Una cosa es que los taxistas hagan huelga ―están en su derecho― y otra muy diferente es que den por el saco a miles y miles de ciudadanos y a centenares de negocios que se han visto perjudicados por un conflicto que les es absolutamente ajeno. Cuando los de la CUP gritan que las calles serán siempre nuestras supongo que no pretenden que las calles sólo sean suyas, sino de todo el mundo. Así que tampoco de los taxistas.

El bloqueo de la ciudad de Barcelona por los coches amarillos y negros ha sido un hecho gravísimo, pero la culpa no la tienen los taxistas. Ellos luchan por sus intereses como quieren, como pueden o como se les permite. La gran paradoja ha sido la falta de autoridad de un estado caracterizado precisamente por su autoritarismo. Lo de la Gran Via este fin de semana sí que ha sido tumultuoso. Y violento. Pero como los taxistas no pedían la independencia de Catalunya, el gobierno español se lo ha mirado desde lejos, perplejo, como si la cosa no fuera con él. Y cuando el conflicto ha crecido más allá de Barcelona, entonces el Ejecutivo ha preguntado a los taxistas qué es lo que quieren y busca la manera de sacárselos de encima con la ayuda de los jueces.

Hombre, también sería una injusticia acusar a los taxistas barceloneses de rebelión, pero es obvio que han provocado desórdenes públicos más allá de lo que establece el derecho de huelga y el derecho de manifestación. Tampoco hay que pedir represión policial al grito de "¡A por ellos!"; pero sí, sí, el Estado, es decir, las administraciones, tienen la obligación de mantener el orden y de garantizar la libre circulación de las personas. Entiendo que sostener eso ahora cuando la represión está tan presente suena reaccionario, pero en un país democráticamente normal la gente no es perseguida por sus ideas, tiene derecho a la protesta, pero ningún colectivo, por legítimas que sean sus reivindicaciones, no tiene derecho a hacer pagar sus frustraciones en el resto de la sociedad. Eso vale para los taxistas pero, sobre todo, para los funcionarios y trabajadores del sector público, que en un conflicto laboral no tienen que tener miedo de la pérdida del puesto de trabajo ni de la continuidad de la empresa y saben que los políticos a los que piden aumento de sueldo no tienen que poner el dinero de su bolsillo.
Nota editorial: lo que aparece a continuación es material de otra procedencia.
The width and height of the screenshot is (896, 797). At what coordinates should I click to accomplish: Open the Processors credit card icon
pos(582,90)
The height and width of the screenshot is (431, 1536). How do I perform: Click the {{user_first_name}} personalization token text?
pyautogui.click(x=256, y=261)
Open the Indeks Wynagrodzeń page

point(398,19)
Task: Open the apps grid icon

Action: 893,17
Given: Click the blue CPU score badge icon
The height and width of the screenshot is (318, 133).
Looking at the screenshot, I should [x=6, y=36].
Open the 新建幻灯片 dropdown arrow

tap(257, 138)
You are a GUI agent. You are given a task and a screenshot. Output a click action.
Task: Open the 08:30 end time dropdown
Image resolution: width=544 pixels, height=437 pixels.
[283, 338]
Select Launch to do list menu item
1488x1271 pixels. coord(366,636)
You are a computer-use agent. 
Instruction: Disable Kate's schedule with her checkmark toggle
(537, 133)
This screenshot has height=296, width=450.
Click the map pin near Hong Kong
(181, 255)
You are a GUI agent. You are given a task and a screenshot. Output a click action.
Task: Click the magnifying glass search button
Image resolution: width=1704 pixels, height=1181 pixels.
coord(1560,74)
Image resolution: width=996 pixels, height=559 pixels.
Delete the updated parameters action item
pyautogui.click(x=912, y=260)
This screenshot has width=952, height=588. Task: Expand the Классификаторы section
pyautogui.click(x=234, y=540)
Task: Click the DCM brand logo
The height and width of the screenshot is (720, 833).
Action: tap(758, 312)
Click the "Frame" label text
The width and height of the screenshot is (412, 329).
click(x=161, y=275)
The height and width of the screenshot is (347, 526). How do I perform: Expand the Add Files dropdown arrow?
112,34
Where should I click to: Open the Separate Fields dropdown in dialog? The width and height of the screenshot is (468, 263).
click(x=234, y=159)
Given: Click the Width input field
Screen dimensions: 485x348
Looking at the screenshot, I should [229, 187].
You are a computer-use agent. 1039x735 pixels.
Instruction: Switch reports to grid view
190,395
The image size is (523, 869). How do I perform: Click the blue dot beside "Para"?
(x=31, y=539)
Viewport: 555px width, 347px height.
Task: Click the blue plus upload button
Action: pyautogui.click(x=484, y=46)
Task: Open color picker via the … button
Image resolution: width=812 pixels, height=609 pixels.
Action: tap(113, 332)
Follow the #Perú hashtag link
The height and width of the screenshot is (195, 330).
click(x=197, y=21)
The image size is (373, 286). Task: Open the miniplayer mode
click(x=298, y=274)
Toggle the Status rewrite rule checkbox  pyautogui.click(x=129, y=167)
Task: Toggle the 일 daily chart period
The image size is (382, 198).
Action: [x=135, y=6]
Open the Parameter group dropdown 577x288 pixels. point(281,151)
Sería una injusticia acusar a los taxistas barceloneses de rebelión, pero han provocado desórdenes públicos más allá de lo que establece el derecho de huelga y manifestación

Sería, por supuesto, una burrada que los Mossos d'Esquadra entraran a cargar contra los conductores y sus vehículos. El problema es haber permitido que el conflicto llegara hasta donde ha llegado. El Estado ―las administraciones― tienen bastante poder disuasorio para evitar que las protestas se descontrolen, y más teniendo en cuenta que todo estaba anunciado y se conocían los precedentes. El conflicto de los taxistas con Uber ha estallado antes en las grandes ciudades de los Estados Unidos y de Europa: Seattle, Chicago, Houston, Boston, Washington, Nueva York... y también Londres, Berlín y París. Y, a pesar de las protestas, Uber ya funciona con normalidad en todas estas ciudades y seiscientas más después de que resoluciones judiciales han dado la razón a los promotores del nuevo sistema de transporte público.

Llegado a este punto entramos en el fondo de la cuestión. Los taxistas tienen razón cuando exigen igualdad de condiciones: licencia, impuestos, seguros, costes laborales, pero no pueden obstinarse en mantener el monopolio. La implantación de Uber y Airbnb y tantas alternativas comerciales propiciadas por los avances tecnológicos será inexorable y tendrán éxito hasta que unas nuevas, más modernas ―o más baratas― las conviertan en obsoletas. La batalla judicial ahora y aquí es entre el taxi y Uber, entre el negocio de pedir el taxi con el brazo levantado o a través de la red, pero donde Uber se ha consolidado, el conflicto en los tribunales es laboral. Los conductores empiezan como chóferes amateurs que trabajan por su cuenta, pero a continuación reclaman ser reconocidos como empleados en nómina y, generalmente, los tribunales de diferentes países les dan la razón.

Uber ha nacido como un invento muy moderno y exitoso, pero en 2016 perdió 3.000 millones de dólares y en 2017, 4.500 millones más. Así que también en este terreno todo está por hacer y todo es posible.